I am not sure how I feel about Uno's decision to sort the plays in order of the time period they cover. This move seems to want to emphasize a kind of history of Asian Americans rather than the history of Asian American drama. I get why she's done this, especially since all of the plays are designed to discuss history, but it makes for a less clear picture of Asian American theatre than I wanted.
Genny Lim's Paper Angels is an intense, poetic drama that takes place on Angel Island. This is a pretty good piece of theatre, though it doesn't feel like there's much to it.
I was not prepared for the intensity and brilliance of Wakako Yamauchi's The Music Lessons. Not prepared at all. This is a gorgeous, devastating treatment of the realist kitchen sink drama. I am in love, and I immediately ordered another of Yamauchi's plays. Wow. This is one of the best plays in the collection.
Momoko Iko's Gold Watch feels like a play that wasn't written by a playwright. This isn't really a bad thing, but I think Gold Watch would work better as a novel or a short story. It just doesn't use the form very well, even though the plot is very interesting, the narrative feels important, and Iko is attempting to do real tragic drama.

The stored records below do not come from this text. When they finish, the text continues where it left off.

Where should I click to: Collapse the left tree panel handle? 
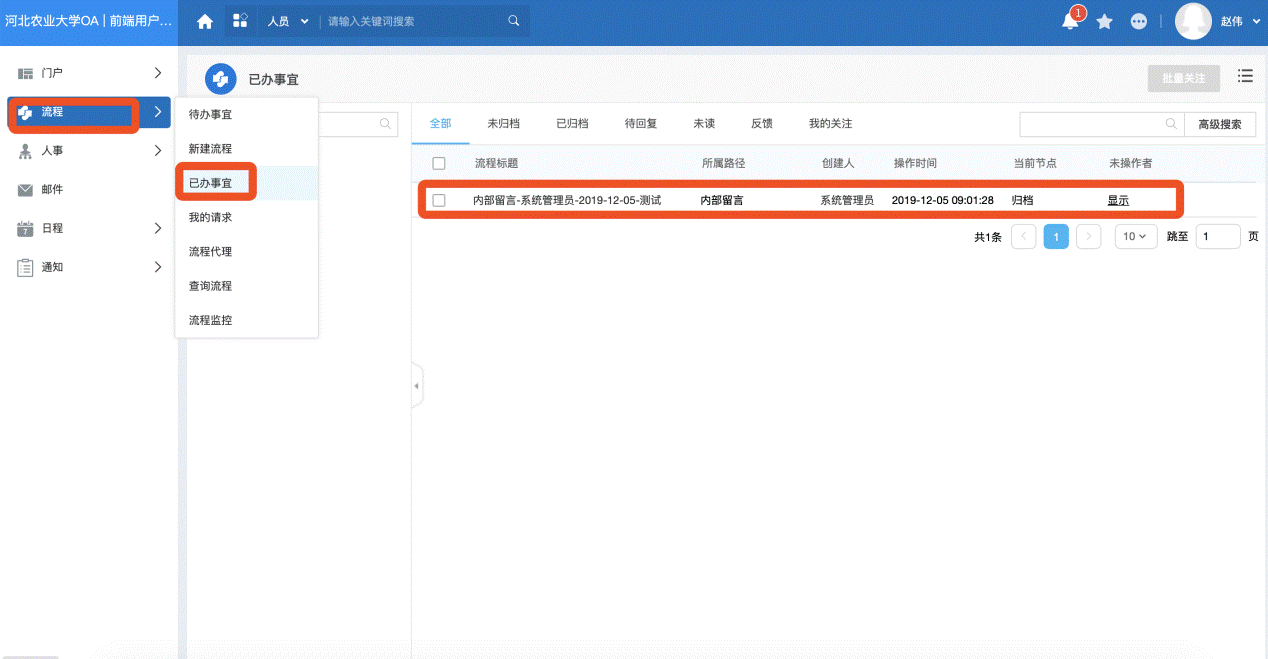(x=417, y=386)
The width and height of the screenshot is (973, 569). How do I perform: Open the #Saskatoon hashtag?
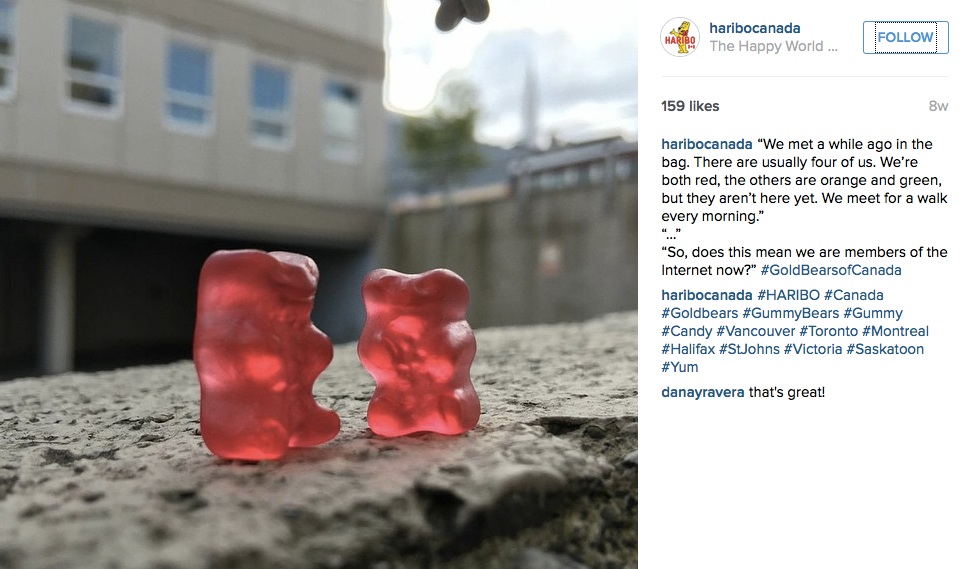[x=885, y=349]
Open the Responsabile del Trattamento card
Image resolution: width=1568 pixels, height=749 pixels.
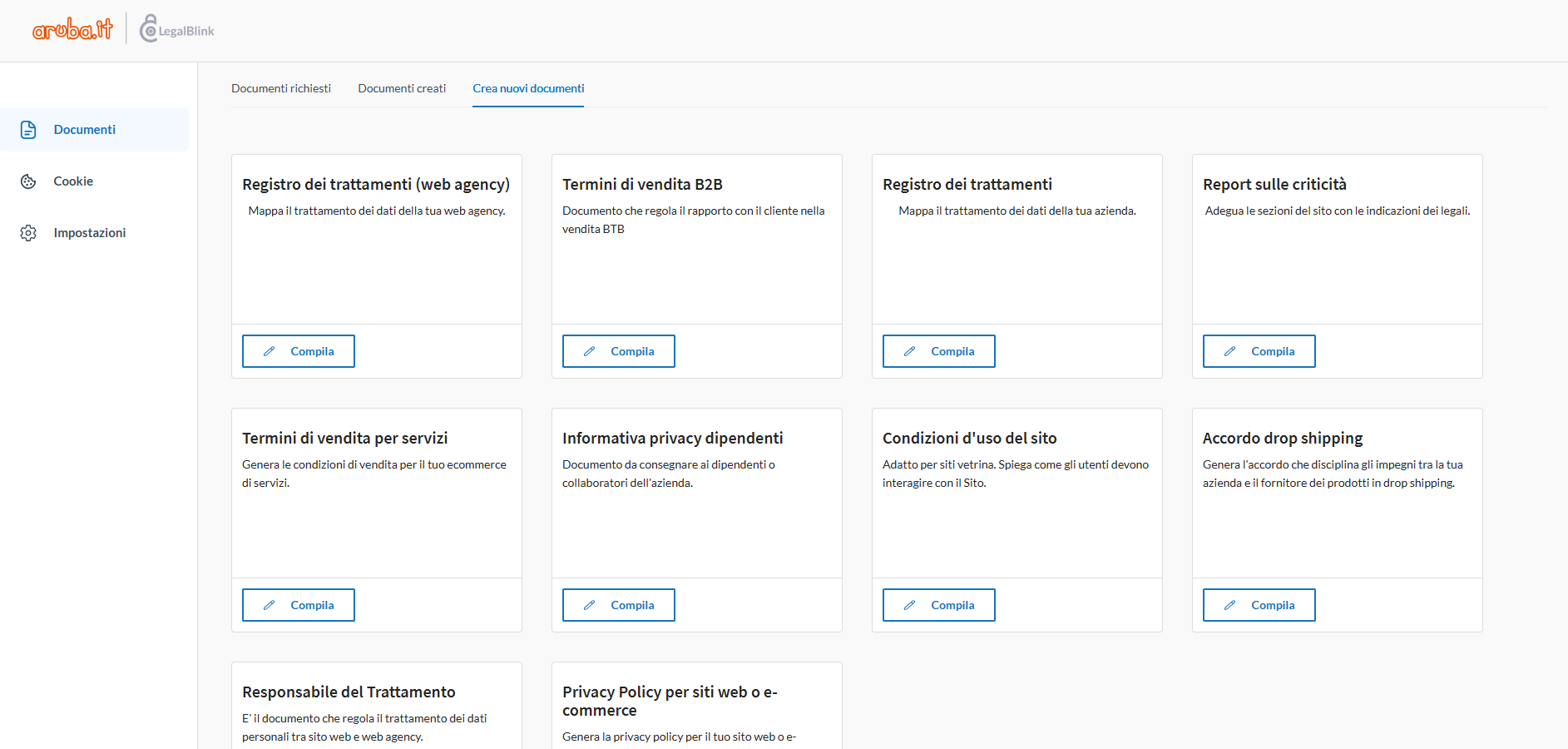pyautogui.click(x=349, y=692)
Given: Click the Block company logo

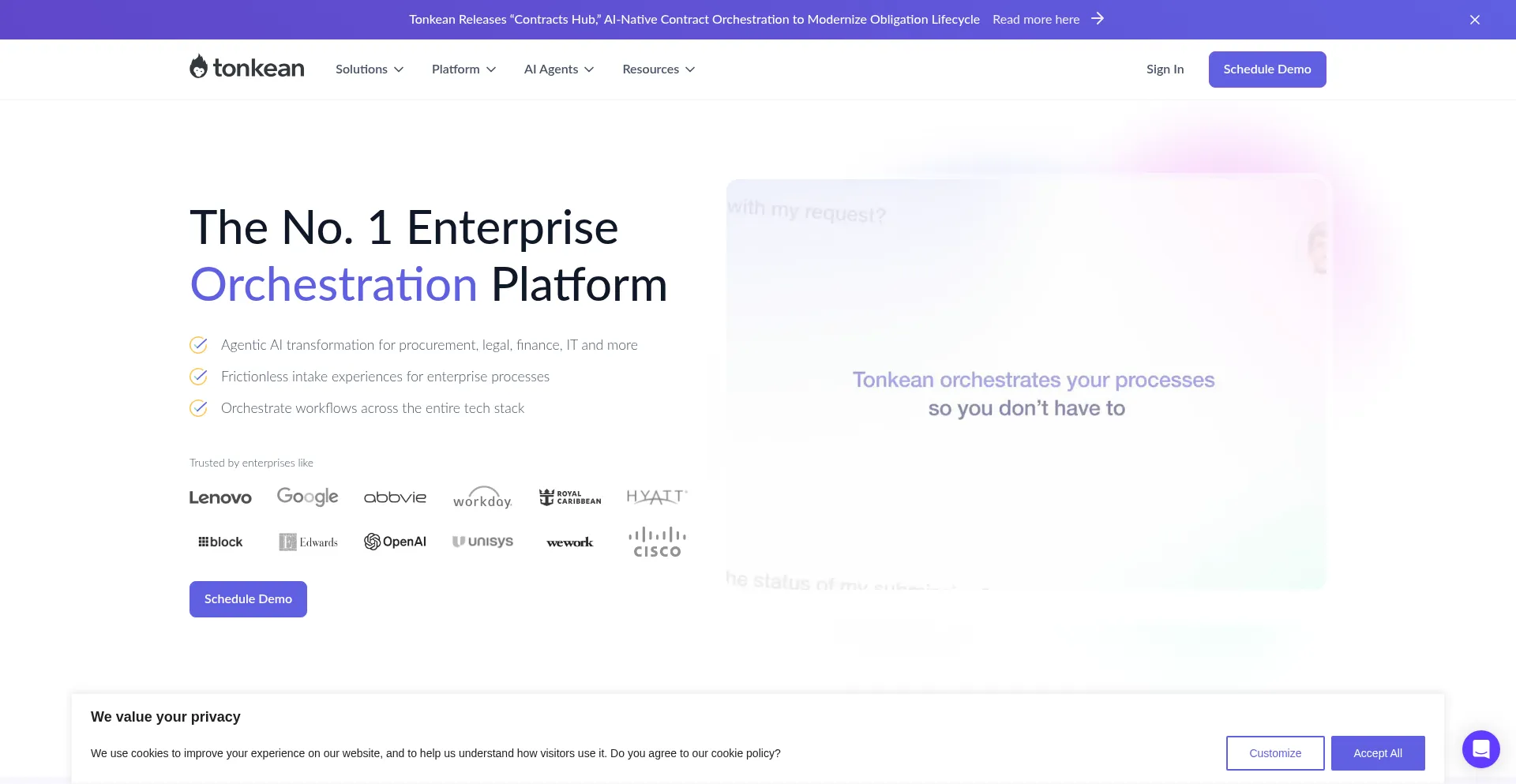Looking at the screenshot, I should pyautogui.click(x=220, y=542).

Velina Hasu Houston's Tea is ok. I like the way it moves around in time. But I guess for me the five women's stories all seem to blur together. The five women are types, and they stand in for women who responded in various ways to emigrating from Japan after WWII. It is as if the author's interest in telling the story of so-called war brides overwhelmed her ability to tap into the protagonist's journey. And so Tea winds up being a play that is about these women in general rather than something that felt specific to me.
Jeannie Barroga's Walls is flat out brilliant. It's easily the best play in Uno's collection, and it's formally innovative, thought-provokingly powerful, smart, fascinating, and totally gripping. This is a play about the Vietnam Veterans Memorial in Washington DC, and it tells the story of the design of this monument while also telling stories of people in the war, protestors of the war, and those who lost people in the war. It's a play about mourning and loss and friendship. It's just so damn good. Lisa Lowe opens her book Immigrant Acts with a discussion of this play, and somehow I'd never read it even though it's been something I've been meaning to read since I read Lowe's book over a decade ago. It's been my loss not to have had this play in my life until now.
The final play in the collection, Elizabeth Wong's Letters to a Student Revolutionary, on the other hand, is terrible. I won't say much more about it, because I do dislike being unkind about these things, but next to the rest of these plays, and especially after the brilliance of Jeannie Barroga's play, Letters to a Student Revolutionary feels almost shockingly shallow and underdeveloped.
I'm specifically interested in reading Gold Watch as it's believed to be the first play written by an Asian American woman that was produced in the United States.
Six plays are featured, in a variety of styles and voices. By far the best and my favorite was Velina Hasu Houston's Tea, followed by Elizabeth Wong's Letters to a Student Revolutionary.